WHAT YOU SHOULD DO:
Take every line in the entries that includes the word "computer" and copy it.

BEGIN RECORDS

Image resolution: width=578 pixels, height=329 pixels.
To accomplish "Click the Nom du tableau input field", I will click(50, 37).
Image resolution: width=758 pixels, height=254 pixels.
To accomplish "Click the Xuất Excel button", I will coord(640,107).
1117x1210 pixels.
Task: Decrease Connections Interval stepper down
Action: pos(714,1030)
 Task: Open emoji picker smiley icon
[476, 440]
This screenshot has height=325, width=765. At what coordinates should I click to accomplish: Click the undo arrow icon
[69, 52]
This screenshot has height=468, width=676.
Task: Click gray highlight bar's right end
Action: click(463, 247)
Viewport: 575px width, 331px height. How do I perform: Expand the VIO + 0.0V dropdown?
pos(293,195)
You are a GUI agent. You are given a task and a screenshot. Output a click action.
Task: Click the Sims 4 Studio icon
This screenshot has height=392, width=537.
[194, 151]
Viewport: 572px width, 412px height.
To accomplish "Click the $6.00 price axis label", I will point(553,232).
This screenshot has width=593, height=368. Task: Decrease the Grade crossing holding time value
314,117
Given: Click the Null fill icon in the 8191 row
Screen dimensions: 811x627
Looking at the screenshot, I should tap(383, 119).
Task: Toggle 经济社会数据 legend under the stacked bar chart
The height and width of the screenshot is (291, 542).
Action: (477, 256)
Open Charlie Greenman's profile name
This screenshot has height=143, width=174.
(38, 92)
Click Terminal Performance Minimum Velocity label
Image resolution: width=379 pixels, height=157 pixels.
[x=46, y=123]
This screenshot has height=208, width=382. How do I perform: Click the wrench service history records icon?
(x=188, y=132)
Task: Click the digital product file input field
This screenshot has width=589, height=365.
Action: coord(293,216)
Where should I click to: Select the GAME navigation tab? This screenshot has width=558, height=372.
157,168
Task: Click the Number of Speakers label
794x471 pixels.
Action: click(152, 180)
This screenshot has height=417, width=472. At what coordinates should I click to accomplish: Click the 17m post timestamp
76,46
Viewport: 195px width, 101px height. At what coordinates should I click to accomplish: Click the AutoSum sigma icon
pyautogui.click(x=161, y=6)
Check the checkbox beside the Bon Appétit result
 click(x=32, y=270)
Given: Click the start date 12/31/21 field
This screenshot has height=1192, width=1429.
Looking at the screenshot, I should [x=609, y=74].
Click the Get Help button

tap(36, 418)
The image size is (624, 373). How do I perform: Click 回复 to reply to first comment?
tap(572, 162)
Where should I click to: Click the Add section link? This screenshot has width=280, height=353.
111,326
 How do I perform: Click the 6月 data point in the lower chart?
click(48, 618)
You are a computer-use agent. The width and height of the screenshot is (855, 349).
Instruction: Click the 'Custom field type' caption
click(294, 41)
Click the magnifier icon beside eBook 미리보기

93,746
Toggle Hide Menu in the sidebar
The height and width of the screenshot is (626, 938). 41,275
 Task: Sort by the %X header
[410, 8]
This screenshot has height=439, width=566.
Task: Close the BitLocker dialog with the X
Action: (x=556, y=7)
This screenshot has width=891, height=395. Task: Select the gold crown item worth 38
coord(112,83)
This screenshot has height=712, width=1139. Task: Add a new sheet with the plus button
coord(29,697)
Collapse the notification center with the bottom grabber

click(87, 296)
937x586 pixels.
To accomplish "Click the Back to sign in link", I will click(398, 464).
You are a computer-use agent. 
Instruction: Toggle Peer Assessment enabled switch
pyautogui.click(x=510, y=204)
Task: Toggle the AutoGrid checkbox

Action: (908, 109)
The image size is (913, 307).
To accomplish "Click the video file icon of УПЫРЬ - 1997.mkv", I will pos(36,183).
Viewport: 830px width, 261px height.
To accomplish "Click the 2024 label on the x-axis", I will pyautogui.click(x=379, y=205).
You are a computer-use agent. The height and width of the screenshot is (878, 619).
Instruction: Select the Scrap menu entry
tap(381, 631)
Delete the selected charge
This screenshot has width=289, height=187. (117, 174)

END RECORDS

ANSWER BOX:
You are a computer-use agent. The width and height of the screenshot is (855, 349).
You are a computer-use agent. 
You are a computer-use agent. The height and width of the screenshot is (878, 619).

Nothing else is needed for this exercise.